The fact that these galaxies may be either young and star-forming or elderly and on the verge of extinction shows that neutron-star binary systems can originate in a range of conditions, according to the researchers.

Additionally, the results suggest that neutron-star binaries can be transient, swiftly merging after their stars split apart or collapse. The younger SGRBs that we discovered in younger host galaxies are thought to originate from binary stellar systems that originated during a star formation “burst” and are so closely coupled that they can combine extremely quickly, according to Nugent. Long-standing theories have predicted that neutron stars can combine swiftly, but we have not yet been able to observe them.

However, as the researchers also discovered older SGRBs in more distant and, thus, more ancient galaxies, additional SGRBs appear to result from slower collisions. The researchers speculate that the stars in such galaxies may have been either more widely spread or may have taken longer to originally form a binary.
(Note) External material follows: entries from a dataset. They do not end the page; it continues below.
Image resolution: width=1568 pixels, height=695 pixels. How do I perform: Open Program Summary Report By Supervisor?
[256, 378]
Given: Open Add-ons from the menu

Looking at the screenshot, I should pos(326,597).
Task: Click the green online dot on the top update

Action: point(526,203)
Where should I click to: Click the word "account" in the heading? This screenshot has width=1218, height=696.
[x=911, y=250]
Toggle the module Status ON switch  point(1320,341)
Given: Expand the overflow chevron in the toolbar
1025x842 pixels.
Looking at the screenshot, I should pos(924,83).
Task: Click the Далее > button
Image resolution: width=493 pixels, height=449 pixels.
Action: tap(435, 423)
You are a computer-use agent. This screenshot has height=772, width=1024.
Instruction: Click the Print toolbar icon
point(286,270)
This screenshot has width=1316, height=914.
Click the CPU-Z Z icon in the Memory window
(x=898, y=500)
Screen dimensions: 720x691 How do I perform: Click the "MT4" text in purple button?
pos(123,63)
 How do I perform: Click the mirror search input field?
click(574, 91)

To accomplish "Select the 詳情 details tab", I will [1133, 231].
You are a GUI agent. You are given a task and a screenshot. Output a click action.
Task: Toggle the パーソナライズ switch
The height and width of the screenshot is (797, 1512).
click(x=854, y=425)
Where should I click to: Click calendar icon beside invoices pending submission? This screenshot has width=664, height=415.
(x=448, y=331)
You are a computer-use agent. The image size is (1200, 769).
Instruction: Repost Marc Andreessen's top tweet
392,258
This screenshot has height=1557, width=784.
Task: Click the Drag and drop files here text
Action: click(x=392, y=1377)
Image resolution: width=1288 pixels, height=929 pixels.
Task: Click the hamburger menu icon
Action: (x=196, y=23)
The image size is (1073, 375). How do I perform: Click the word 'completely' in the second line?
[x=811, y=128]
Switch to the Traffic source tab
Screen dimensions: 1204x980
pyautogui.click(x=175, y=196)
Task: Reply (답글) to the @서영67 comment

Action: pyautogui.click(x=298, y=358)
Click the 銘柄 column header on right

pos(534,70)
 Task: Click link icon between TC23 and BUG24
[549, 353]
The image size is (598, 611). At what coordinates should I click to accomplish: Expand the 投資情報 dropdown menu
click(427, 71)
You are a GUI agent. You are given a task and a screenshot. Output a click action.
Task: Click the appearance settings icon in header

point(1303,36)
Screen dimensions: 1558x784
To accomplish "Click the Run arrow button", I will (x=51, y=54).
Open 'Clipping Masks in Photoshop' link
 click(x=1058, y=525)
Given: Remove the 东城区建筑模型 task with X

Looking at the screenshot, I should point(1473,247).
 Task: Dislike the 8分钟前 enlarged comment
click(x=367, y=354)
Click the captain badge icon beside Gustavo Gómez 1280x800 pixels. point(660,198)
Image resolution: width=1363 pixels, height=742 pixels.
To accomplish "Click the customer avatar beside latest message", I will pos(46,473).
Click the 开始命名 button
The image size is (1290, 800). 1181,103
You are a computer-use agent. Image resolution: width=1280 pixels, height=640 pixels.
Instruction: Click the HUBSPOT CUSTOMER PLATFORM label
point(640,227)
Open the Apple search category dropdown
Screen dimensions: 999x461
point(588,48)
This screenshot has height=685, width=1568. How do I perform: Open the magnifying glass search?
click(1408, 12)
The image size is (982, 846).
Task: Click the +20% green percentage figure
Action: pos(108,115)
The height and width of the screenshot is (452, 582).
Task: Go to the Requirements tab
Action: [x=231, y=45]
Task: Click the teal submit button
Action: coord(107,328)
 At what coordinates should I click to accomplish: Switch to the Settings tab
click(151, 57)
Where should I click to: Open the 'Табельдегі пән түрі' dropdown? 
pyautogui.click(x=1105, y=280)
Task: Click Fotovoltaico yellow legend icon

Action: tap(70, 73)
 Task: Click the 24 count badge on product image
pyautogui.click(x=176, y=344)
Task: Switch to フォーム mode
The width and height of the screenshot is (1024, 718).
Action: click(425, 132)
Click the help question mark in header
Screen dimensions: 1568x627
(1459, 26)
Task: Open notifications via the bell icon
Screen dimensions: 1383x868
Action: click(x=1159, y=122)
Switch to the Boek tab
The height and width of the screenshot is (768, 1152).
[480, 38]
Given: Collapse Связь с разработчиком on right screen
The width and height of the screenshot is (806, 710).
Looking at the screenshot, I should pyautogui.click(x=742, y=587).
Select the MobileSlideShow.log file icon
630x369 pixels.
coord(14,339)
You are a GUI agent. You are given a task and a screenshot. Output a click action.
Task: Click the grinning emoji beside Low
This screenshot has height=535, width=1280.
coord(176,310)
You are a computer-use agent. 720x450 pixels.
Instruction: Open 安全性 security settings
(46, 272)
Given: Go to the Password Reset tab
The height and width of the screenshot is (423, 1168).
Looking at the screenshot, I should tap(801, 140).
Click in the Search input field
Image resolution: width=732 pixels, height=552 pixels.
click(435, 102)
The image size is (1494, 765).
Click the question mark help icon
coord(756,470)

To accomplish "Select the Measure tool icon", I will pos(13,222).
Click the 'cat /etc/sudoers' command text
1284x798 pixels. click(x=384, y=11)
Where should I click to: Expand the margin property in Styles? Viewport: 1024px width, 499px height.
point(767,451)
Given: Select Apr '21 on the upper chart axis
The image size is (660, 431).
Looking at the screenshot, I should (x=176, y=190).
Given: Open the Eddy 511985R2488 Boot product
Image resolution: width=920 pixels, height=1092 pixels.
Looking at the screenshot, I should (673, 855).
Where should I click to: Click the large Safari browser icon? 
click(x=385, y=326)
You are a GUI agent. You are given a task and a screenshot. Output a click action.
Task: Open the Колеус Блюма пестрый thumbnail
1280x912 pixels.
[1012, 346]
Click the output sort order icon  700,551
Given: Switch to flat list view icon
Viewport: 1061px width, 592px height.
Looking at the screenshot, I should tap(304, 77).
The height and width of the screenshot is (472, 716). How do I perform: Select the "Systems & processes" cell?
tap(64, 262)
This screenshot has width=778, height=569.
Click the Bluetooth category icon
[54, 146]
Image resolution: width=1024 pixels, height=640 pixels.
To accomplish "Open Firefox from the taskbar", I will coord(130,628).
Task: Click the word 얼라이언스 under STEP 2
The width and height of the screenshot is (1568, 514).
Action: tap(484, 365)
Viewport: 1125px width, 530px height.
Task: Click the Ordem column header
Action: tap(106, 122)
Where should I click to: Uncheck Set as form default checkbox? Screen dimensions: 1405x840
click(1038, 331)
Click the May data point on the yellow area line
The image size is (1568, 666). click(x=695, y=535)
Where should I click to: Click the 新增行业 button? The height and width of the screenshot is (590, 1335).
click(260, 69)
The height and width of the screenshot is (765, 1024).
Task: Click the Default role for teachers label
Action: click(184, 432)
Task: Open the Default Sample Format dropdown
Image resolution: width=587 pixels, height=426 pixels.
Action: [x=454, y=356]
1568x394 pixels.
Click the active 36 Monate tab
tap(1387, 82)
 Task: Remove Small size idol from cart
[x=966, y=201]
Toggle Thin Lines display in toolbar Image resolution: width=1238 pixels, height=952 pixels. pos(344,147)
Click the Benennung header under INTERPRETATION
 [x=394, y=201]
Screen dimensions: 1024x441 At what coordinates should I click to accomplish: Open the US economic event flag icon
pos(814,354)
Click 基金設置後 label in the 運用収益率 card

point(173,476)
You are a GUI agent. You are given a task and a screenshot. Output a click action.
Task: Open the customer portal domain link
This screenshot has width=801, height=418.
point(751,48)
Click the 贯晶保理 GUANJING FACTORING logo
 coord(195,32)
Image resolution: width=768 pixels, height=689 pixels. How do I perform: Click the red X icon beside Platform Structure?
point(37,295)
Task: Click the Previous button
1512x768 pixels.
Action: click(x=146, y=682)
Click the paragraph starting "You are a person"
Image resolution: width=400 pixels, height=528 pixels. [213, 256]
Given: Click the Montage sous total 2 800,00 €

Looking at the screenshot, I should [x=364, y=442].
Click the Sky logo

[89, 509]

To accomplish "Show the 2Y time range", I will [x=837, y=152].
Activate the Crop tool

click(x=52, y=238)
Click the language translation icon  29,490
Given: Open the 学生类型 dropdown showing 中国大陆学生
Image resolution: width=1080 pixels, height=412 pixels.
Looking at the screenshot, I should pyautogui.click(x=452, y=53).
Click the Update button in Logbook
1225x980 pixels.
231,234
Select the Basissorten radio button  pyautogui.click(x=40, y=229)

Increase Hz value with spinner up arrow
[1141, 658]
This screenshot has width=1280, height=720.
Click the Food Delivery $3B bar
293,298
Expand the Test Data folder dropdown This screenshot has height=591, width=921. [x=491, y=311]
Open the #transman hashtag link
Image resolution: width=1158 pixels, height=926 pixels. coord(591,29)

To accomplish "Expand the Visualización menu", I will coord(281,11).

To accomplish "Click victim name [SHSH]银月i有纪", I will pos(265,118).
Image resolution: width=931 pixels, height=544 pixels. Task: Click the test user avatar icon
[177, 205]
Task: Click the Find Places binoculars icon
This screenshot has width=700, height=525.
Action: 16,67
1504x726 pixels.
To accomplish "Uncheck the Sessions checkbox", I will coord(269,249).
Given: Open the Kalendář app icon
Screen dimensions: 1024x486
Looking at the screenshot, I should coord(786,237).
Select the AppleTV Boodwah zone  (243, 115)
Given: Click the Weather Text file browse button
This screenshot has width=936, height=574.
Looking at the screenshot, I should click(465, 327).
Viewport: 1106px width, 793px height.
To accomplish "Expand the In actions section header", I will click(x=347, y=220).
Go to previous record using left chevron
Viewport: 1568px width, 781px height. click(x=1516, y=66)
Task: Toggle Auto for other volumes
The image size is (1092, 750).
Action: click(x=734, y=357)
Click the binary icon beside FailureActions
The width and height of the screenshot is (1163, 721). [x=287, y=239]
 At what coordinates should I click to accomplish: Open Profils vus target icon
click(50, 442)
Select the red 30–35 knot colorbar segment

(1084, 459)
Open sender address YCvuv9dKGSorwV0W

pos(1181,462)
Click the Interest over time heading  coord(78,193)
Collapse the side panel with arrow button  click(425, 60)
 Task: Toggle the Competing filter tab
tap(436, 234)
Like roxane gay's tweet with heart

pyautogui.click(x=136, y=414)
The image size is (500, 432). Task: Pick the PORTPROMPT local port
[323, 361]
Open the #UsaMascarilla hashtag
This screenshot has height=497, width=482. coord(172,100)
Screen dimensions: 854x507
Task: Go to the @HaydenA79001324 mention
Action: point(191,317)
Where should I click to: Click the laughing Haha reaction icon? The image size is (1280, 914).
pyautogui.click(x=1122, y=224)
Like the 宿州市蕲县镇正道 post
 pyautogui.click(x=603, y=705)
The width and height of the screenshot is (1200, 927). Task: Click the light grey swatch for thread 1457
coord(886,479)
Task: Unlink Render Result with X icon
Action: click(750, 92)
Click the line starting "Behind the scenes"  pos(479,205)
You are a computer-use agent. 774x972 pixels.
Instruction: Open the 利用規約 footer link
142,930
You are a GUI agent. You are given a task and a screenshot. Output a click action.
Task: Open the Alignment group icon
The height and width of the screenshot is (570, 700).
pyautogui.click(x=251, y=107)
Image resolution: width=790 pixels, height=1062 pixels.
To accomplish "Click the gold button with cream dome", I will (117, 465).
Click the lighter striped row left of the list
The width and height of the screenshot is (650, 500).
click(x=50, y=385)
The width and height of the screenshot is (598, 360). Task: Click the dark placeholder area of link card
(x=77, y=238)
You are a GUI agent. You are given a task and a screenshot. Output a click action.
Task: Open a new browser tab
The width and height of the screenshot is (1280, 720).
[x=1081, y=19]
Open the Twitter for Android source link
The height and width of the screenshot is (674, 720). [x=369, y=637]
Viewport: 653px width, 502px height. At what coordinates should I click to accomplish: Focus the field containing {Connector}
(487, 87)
Another unexpected discovery was that SGRBs were launched far from their host galaxies, as if they had been “kicked out” of their galactic homes. The question of how SGRBs were able to stray so far from their home galaxies is raised by this discovery.

17 years of short gamma-ray burst detection

Since the afterglow of an SGRB was initially identified in 2005 by NASA’s Neil Gehrels Swift Observatory, astronomers have only been able to identify and locate a few of these high-energy outbursts annually.

So far, researchers have only been able to trace one SGRB to a specific binary neutron star merger. Known as GRB 170817A, the occurrence was discovered shortly after gravitational waves from the same neutron-star merger. However, the correlation between mergers and SGRBs will certainly get stronger as the detection rate of SGRBs and gravitational waves increases.

According to Wen-fai Fong, an astronomer at Northwestern University, “in ten years, the next generation of gravitational-wave observatories will be able to detect neutron-star mergers out to the same distances as we can SGRBs today.” Therefore, our database will be used as a standard by which to judge further neutron-star merger detections in the future.

Future gravitational-wave detectors, such as the LISA (Laser Interferometer Space Antenna) mission of the European Space Agency (ESA), will not be the only ones looking for neutron-star mergers as they hunt for these minute ripples in spacetime caused by strong cosmic events.

With its very sensitive infrared seeing capabilities, the James Webb Space Telescope (JWST) is in a perfect position to search the far-off (and hence ancient) cosmos for merging neutron stars and to research the conditions in which they take place.

In the announcement, Nugent added, “I’m most enthusiastic about the potential to use JWST to explore further into the origins of these rare, explosive occurrences. The capacity of JWST to examine faint galaxies throughout the cosmos “may unearth more SGRB host galaxies that are avoiding detection, possibly even exposing a missing population and a link to the early universe.”

The SGRB catalog, according to Fong, Nugent’s adviser at Northwestern, is the result of ten years of work and highlights the value of leaving a legacy in science.

It was quite satisfying to be able to hand the study torch along to the following generation of researchers, Fong said. “I started observations for this project ten years ago. “Seeing years of labor come to life in this collection, due to the young researchers who truly pushed this project to the next level, is one of my career’s greatest delights,” the author says.

The newly created SGRB catalog is detailed in two papers published on Monday (Nov. 21) in the Astrophysical Journal.